_Your objective_
From the listing below, copy every line with the word "will".
(Available data begins)
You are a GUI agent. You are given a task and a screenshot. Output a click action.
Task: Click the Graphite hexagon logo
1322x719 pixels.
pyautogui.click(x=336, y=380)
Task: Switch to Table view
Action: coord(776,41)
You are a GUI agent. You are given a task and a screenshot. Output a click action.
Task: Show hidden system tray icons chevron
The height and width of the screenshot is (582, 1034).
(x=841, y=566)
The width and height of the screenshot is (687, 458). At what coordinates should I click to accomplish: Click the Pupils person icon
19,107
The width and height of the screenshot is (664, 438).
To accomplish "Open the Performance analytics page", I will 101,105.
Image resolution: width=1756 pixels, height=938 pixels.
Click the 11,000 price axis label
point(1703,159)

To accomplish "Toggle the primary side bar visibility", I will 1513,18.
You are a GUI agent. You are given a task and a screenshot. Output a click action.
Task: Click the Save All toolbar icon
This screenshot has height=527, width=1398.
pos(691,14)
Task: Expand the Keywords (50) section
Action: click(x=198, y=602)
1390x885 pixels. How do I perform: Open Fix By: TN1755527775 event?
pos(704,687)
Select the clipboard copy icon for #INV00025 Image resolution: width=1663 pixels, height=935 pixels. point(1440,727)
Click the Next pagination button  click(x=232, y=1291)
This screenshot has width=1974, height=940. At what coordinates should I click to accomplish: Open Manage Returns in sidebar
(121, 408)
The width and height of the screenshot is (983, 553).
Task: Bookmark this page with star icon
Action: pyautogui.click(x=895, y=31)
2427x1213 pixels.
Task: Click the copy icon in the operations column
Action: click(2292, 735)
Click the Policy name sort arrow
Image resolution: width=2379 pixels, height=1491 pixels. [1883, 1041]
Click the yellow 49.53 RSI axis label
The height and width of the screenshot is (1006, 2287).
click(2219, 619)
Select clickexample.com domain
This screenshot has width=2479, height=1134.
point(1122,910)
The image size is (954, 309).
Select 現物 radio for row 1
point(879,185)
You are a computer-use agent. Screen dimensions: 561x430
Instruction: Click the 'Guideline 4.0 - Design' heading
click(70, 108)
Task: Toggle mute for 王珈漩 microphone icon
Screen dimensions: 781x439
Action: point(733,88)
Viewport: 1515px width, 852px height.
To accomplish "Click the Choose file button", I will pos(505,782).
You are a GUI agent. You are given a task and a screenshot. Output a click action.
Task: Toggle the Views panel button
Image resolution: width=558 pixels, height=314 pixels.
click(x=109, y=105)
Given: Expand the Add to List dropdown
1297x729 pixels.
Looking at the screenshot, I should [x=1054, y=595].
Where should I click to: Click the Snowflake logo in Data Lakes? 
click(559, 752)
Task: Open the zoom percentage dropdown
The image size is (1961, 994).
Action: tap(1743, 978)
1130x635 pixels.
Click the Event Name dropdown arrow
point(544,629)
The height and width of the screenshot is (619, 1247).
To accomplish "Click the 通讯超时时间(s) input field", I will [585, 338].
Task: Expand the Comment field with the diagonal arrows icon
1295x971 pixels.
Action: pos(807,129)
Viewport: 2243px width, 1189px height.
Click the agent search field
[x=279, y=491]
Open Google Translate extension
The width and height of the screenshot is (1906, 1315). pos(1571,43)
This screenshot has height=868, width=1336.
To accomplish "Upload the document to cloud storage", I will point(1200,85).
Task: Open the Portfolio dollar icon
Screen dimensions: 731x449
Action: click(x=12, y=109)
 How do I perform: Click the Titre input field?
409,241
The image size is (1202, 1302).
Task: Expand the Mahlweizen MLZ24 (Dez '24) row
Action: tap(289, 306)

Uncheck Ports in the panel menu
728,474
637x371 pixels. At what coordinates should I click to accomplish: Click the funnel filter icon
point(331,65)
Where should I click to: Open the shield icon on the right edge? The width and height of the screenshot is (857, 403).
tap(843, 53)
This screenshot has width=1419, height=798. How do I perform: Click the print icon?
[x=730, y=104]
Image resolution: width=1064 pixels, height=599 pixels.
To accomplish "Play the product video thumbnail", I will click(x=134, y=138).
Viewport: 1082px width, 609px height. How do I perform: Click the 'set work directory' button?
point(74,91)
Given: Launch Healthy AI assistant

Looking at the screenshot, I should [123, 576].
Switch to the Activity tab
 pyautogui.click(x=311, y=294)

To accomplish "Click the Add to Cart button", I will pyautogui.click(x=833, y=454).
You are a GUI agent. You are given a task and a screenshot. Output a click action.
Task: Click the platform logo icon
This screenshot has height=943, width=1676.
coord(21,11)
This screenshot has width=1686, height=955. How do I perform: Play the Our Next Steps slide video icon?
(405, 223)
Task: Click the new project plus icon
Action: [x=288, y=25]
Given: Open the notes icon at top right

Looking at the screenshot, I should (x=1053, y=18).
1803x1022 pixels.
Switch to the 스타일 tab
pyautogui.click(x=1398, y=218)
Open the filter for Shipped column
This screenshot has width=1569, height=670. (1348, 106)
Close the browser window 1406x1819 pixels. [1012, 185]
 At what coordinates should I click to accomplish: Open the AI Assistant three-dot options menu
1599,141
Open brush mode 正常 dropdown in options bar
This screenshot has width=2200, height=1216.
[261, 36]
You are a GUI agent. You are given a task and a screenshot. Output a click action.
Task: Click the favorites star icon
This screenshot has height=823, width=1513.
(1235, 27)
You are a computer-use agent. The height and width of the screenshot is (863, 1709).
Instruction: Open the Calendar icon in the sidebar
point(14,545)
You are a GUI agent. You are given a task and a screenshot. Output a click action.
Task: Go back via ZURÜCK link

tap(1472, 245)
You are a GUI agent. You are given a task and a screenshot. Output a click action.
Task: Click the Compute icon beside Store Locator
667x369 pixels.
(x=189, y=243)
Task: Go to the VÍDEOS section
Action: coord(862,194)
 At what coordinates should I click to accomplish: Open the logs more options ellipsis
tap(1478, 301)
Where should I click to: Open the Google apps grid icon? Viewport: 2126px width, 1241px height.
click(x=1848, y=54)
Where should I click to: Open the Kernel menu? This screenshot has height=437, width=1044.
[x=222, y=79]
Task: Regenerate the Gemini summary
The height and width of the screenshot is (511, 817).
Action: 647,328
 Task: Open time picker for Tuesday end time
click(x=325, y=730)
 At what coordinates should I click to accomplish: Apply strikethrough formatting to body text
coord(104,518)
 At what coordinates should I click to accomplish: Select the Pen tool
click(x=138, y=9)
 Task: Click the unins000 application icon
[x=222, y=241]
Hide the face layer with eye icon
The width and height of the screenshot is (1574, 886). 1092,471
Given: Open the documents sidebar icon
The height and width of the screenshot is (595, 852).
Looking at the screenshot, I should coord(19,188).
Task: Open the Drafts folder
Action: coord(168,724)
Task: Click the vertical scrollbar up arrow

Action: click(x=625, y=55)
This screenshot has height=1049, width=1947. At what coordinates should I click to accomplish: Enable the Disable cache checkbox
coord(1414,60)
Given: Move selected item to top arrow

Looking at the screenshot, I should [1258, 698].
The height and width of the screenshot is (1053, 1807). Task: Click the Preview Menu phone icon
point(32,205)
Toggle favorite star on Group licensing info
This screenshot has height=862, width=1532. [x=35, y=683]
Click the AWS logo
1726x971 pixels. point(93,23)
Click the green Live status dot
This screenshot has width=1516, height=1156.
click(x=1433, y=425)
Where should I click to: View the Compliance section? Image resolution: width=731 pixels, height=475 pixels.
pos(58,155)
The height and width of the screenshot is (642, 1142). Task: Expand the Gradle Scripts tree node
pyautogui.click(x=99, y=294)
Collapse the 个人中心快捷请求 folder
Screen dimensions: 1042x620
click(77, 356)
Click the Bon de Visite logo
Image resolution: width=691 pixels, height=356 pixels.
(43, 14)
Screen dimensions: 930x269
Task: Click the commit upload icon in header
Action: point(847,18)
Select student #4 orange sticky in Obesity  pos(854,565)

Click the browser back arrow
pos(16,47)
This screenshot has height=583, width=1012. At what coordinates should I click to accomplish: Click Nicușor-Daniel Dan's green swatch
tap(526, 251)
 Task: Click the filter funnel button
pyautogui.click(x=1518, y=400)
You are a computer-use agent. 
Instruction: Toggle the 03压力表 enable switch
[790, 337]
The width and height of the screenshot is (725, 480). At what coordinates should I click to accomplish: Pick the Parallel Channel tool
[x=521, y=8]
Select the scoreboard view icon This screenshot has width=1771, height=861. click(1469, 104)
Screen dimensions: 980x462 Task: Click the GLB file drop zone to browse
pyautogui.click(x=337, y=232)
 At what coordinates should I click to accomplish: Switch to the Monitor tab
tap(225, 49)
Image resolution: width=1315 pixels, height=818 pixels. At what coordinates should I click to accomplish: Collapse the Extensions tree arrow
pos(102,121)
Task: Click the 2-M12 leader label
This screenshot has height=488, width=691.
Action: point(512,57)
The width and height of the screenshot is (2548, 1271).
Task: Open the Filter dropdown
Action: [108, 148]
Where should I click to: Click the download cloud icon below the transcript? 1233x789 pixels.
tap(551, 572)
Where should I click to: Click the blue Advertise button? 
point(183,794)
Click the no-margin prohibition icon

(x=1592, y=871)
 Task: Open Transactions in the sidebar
(Available data ends)
_Response box_
To accomplish "Open the Performance analytics page", I will 101,105.
To accomplish "Toggle the primary side bar visibility", I will 1513,18.
To accomplish "Click the Choose file button", I will pos(505,782).
To accomplish "Click the 通讯超时时间(s) input field", I will [585, 338].
To accomplish "Upload the document to cloud storage", I will point(1200,85).
To accomplish "Play the product video thumbnail", I will click(x=134, y=138).
To accomplish "Click the Add to Cart button", I will pyautogui.click(x=833, y=454).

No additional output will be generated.